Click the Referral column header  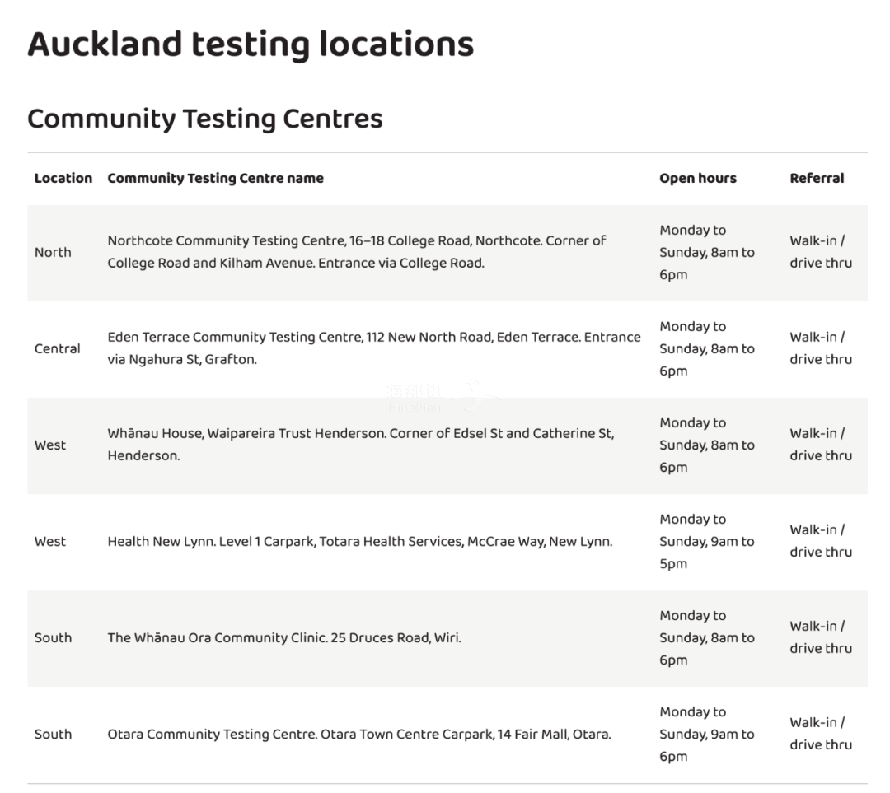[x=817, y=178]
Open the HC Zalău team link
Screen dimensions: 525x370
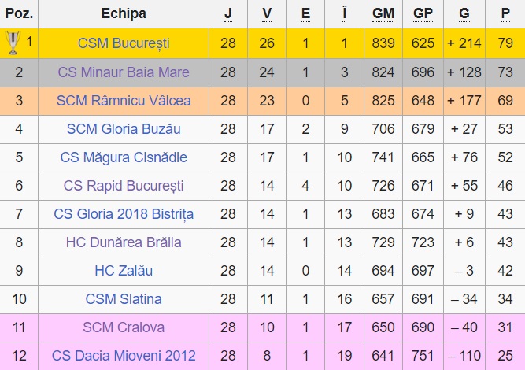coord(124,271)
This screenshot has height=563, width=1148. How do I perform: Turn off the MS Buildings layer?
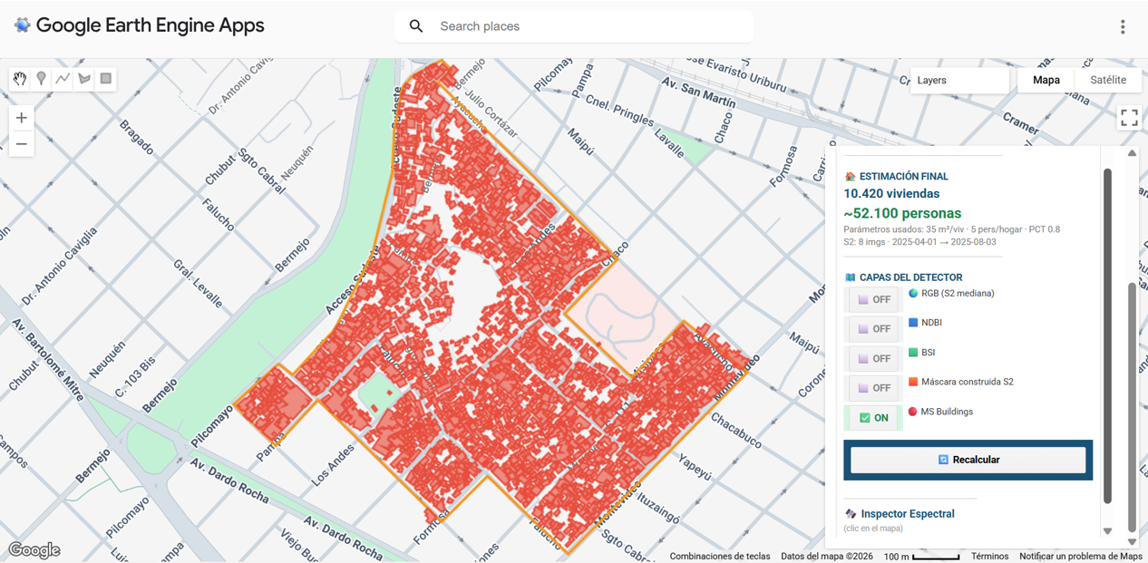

Aim ::
Return each line above that contains the word "screenshot".

Solved exercise ::
This screenshot has height=563, width=1148. How do I perform: Turn off the MS Buildings layer?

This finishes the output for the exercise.